Republicans in the U.S. Senate Republicans on Thursday failed to get enough votes to advance a resolution rejecting the nuclear accord with Iran. The debate continues next week. Both Alaska senators spoke out against the deal.
Sen. Dan Sullivan says the promised inspections aren’t serious and that the Obama administration gave up to too much in the negotiations.
“At a certain point concessions become humiliations!” he said Thursday on the Senate floor, after the procedural vote failed. “If they are too significant and too frequent, concessions are humiliations. No one likes to be humiliated.”

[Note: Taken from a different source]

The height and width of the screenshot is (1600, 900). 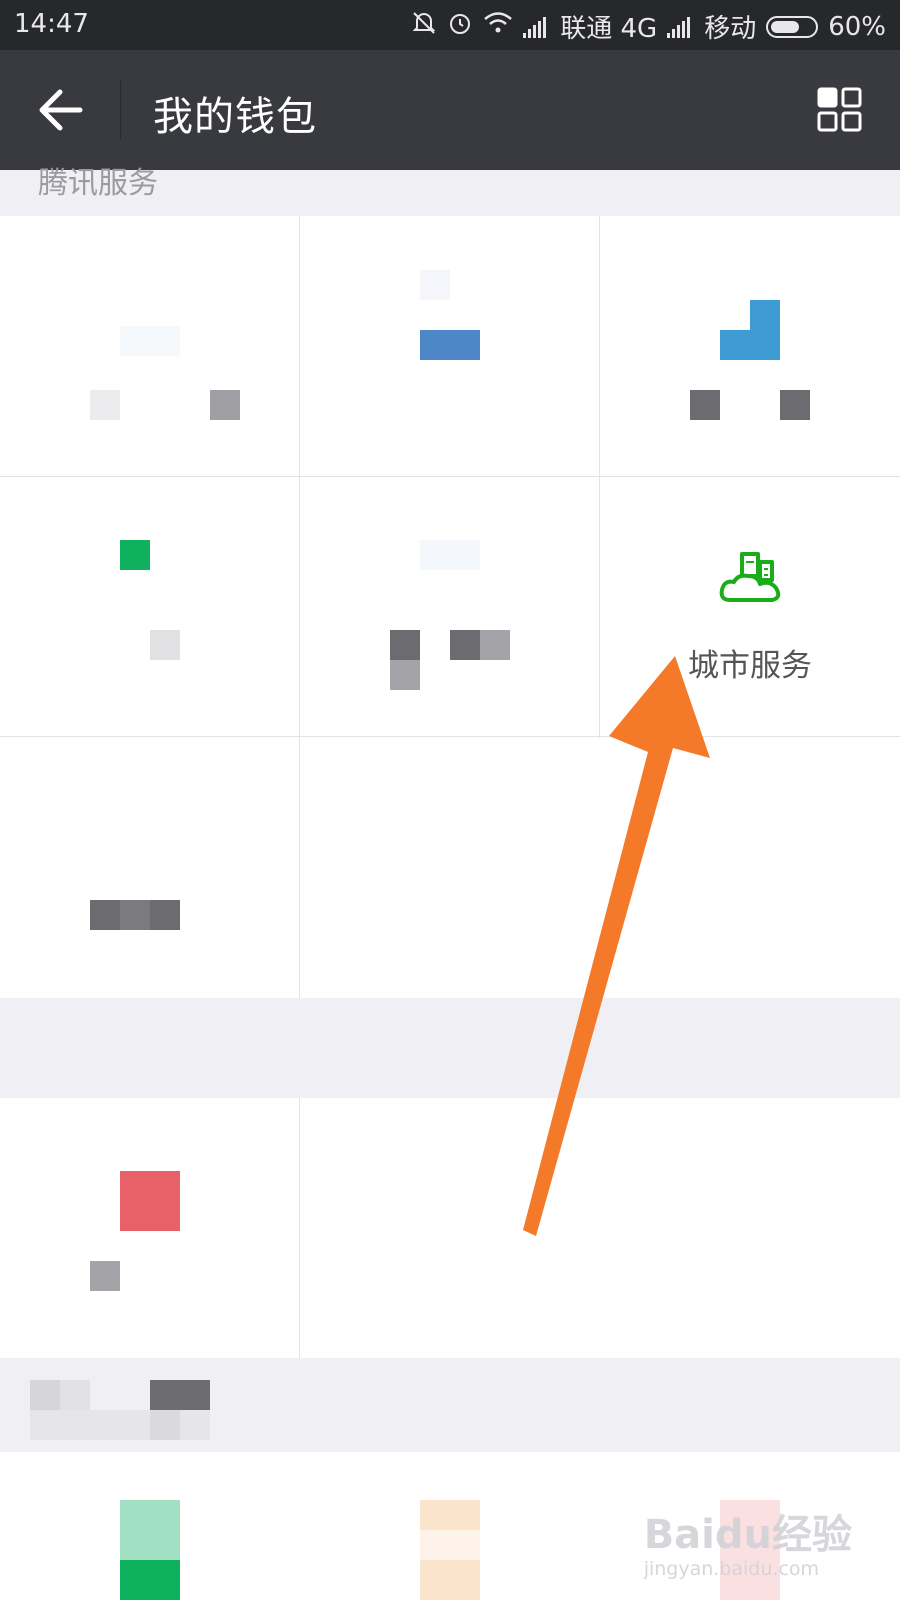 What do you see at coordinates (732, 1569) in the screenshot?
I see `watermark-url: jingyan.baidu.com` at bounding box center [732, 1569].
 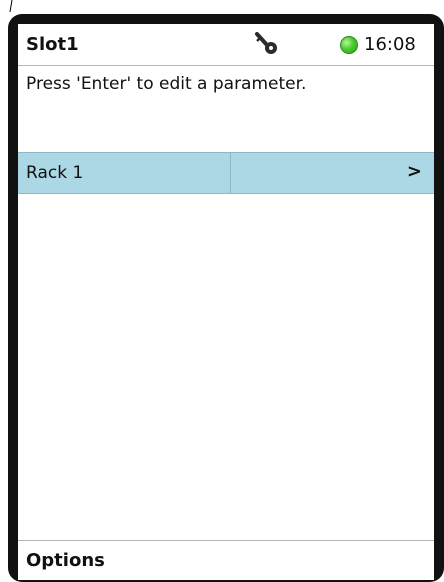 What do you see at coordinates (226, 45) in the screenshot?
I see `title-bar: Slot1 16:08` at bounding box center [226, 45].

Sullivan says when he was in Alaska over the August recess, not a single constituent asked him to support the accord. The senator says veterans especially have a visceral opposition to the deal, a reaction he says lawmakers should heed.
“People feel our concessions have gone so far, it’s as if we’re treating Iran as an equal, and Iran is not an equal to the United States of America.”

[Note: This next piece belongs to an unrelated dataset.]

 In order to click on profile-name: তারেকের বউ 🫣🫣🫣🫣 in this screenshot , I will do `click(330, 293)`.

Sullivan says the Senate’s Iran debate is really about the role of the United States in the world.
Sen. Lisa Murkowski also criticized the accord.

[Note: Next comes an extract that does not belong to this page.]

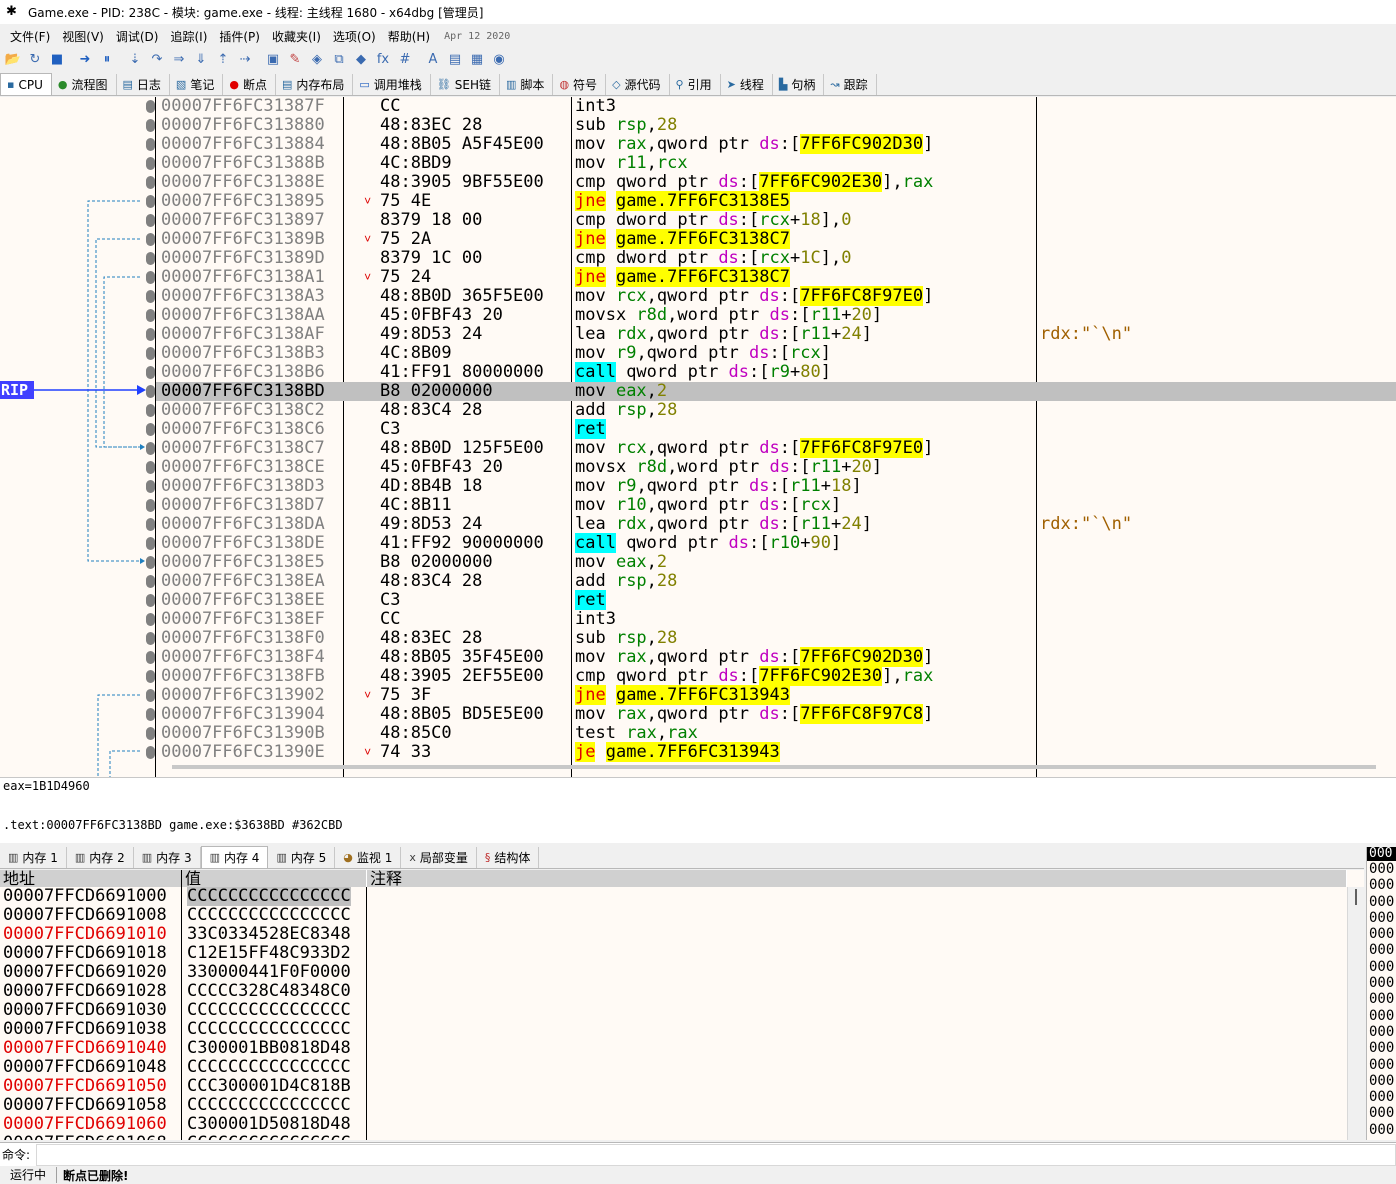 The width and height of the screenshot is (1396, 1184). I want to click on comment-icon: ✎, so click(295, 59).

“This is a deal that borders on capitulation and appeasement, adeal that rewards nuclear extortion,” she said. “Those are pretty tough words, but that’s where I feel we are. A deal which is far worse than no deal at all.”
Murkowski says the agreement would allow Iran to rebuild its economy and stay on the path to a nuclear weapon. She favors continued sanctions instead.
“I absolutely reject out of hand the statement from our president that we have no choice, that it is either this deal or it is war,” she said. “That is a false choice, and I think it is wrong to put it that way before the American people.”
Other senators had equally passionate speech in favor of the deal. Vermont Independent Bernie Sanders says it’s easy to sound tough and to start wars, but harder to recognize the concequences. Sanders says many of today’s Iran hawks also championed the invasion of Iraq, which he calls a tragic blunder. Sanders, who is running for president, says he hoped for a stronger deal.
“But to my mind it is far better than the path we were on, with Iran developing nuclear weapons capability and the potential for military intervention by the United States and Israel growing greater by the day,” he said.
The House today soundly defeated a bill to approve the Iran accord. Alaska Congressman Don Young voted with opponents of the deal.